The response should contain only the line with "Where should I" and every line after it to the end of the listing below, duplicated exactly; no picture belongs in it.

TASK MATERIAL:
───

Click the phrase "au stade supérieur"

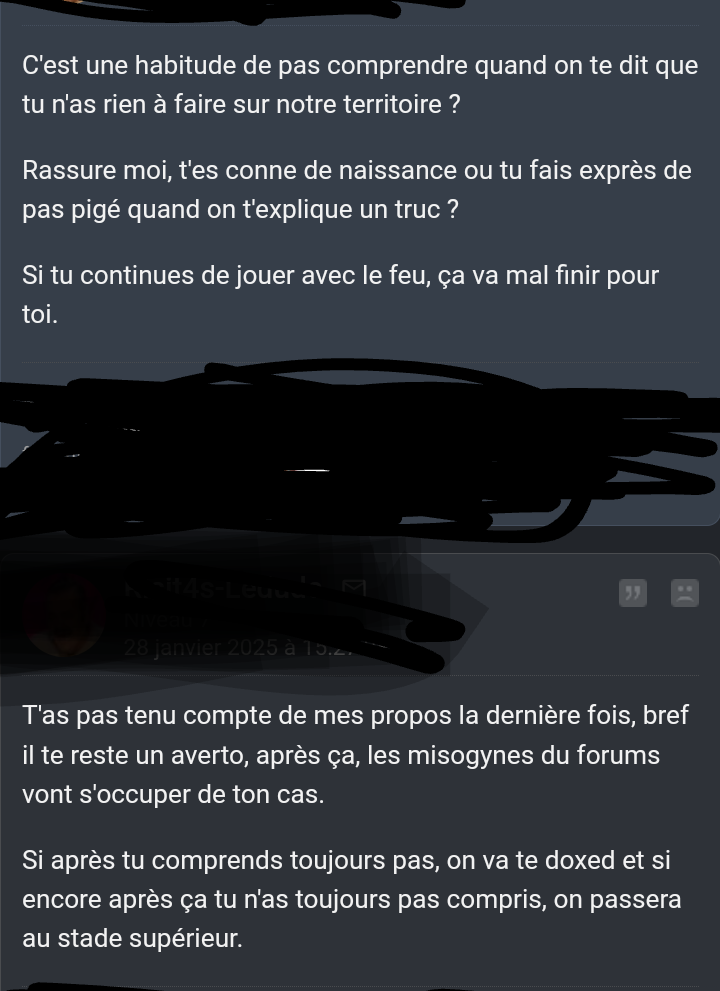[x=132, y=939]
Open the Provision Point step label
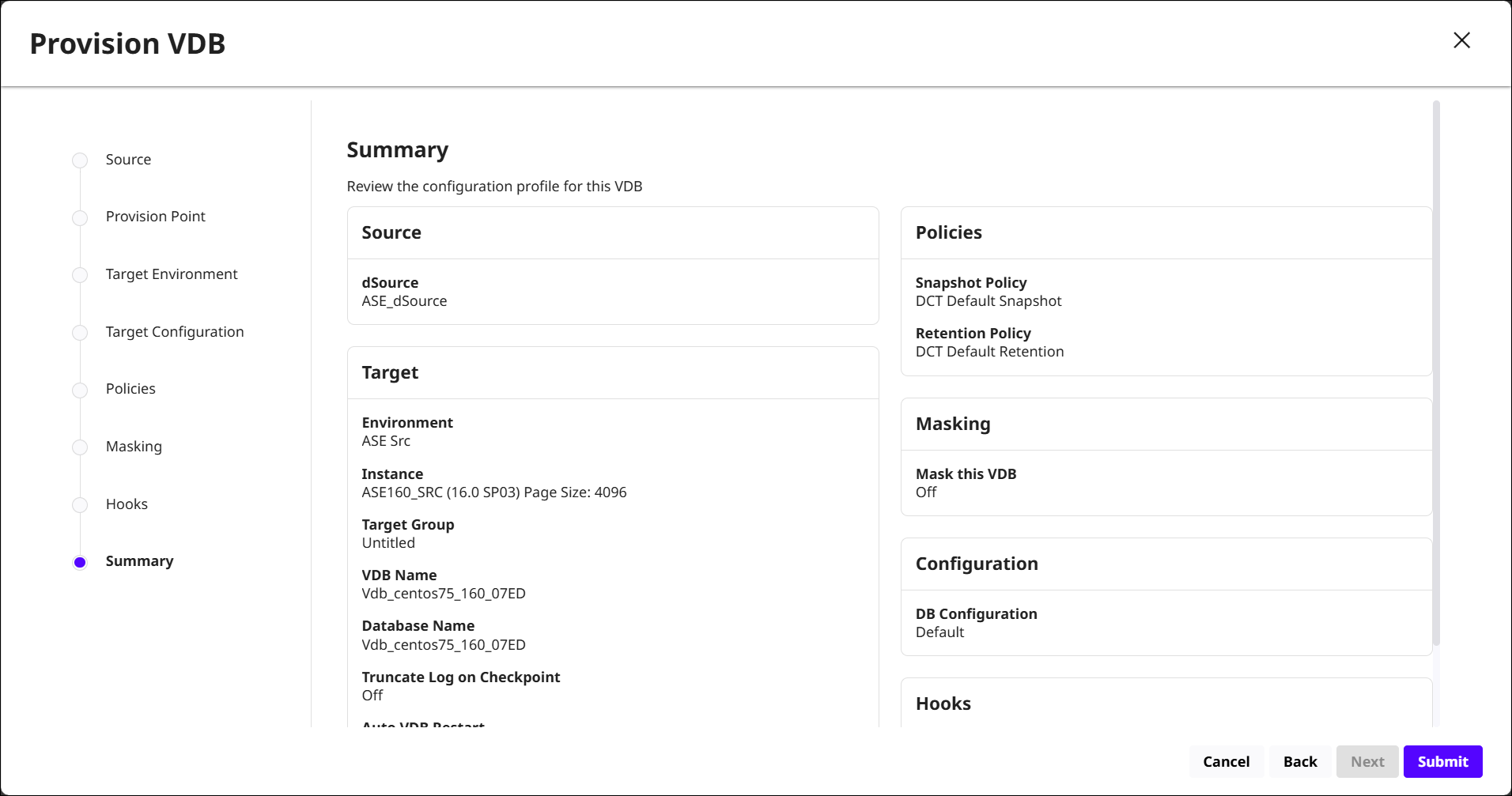This screenshot has width=1512, height=796. coord(155,217)
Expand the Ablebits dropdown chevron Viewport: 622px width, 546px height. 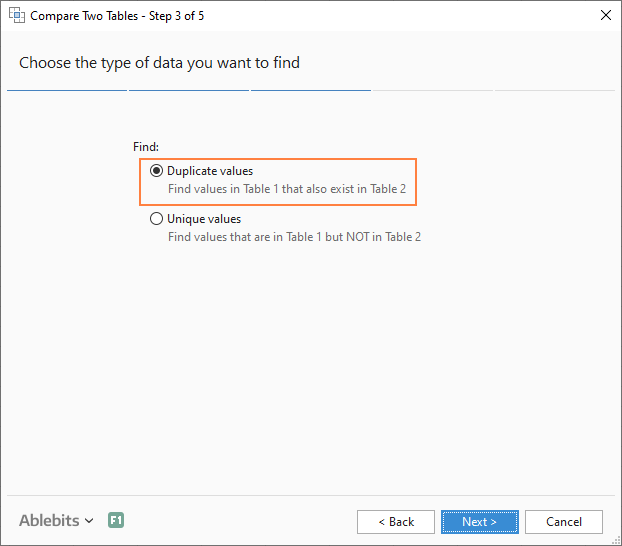[89, 521]
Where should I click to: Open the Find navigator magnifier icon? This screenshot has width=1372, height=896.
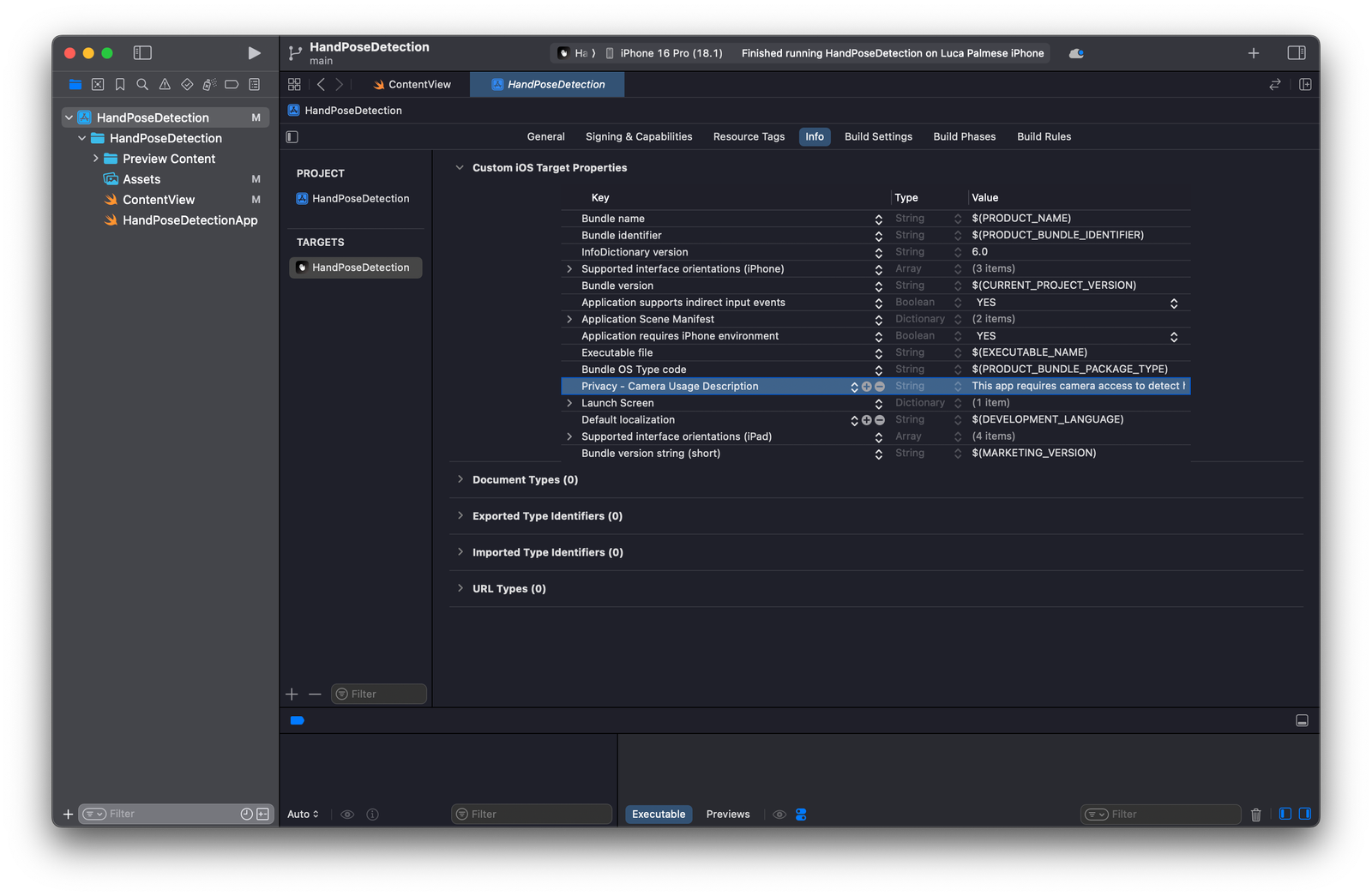142,84
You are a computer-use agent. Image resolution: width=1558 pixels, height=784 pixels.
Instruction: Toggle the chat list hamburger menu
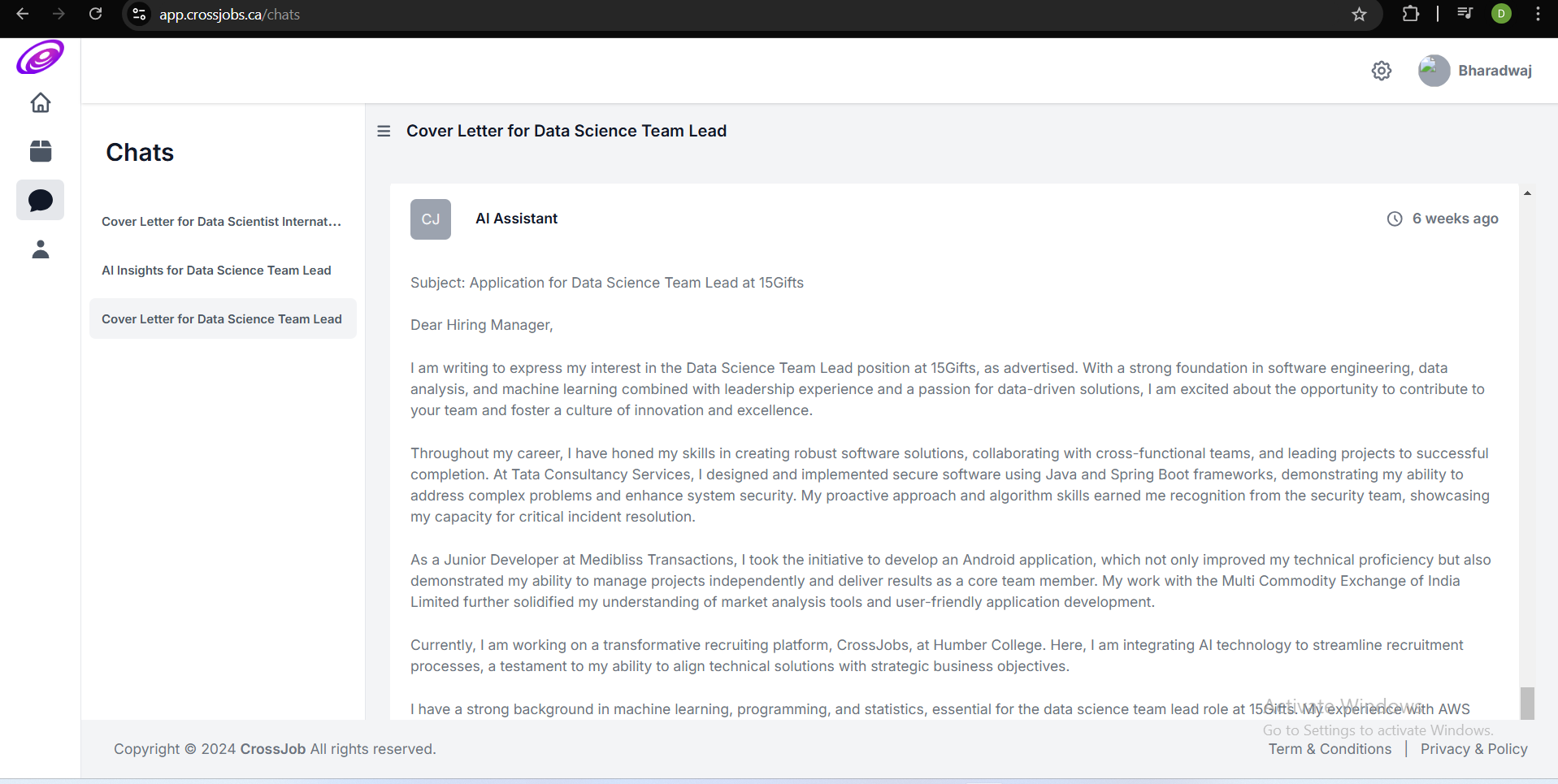[384, 131]

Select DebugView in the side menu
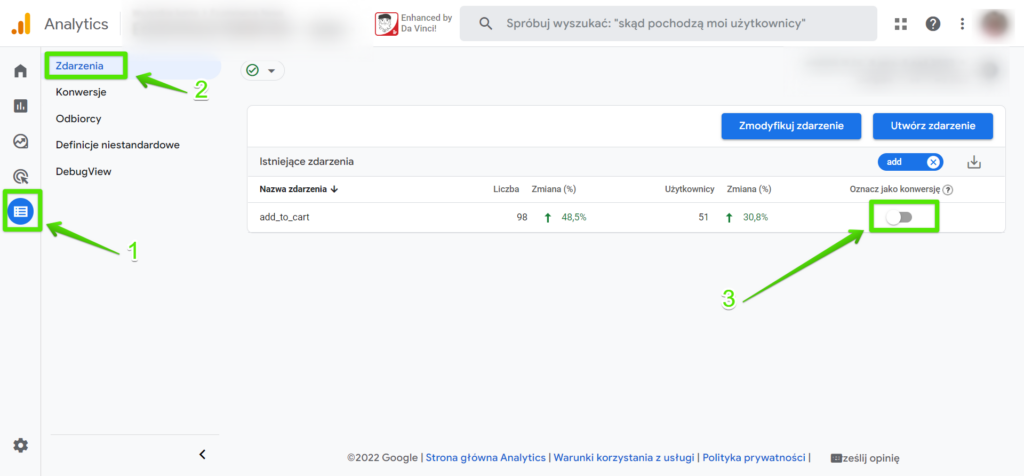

───

OUTPUT FOR THIS EXERCISE:
Where should I click to: Open the Find navigator magnifier icon? This screenshot has width=1372, height=896.
142,84
You are a computer-use agent. Image resolution: width=1558 pixels, height=784 pixels.
Instruction: Toggle the chat list hamburger menu
[384, 131]

Select DebugView in the side menu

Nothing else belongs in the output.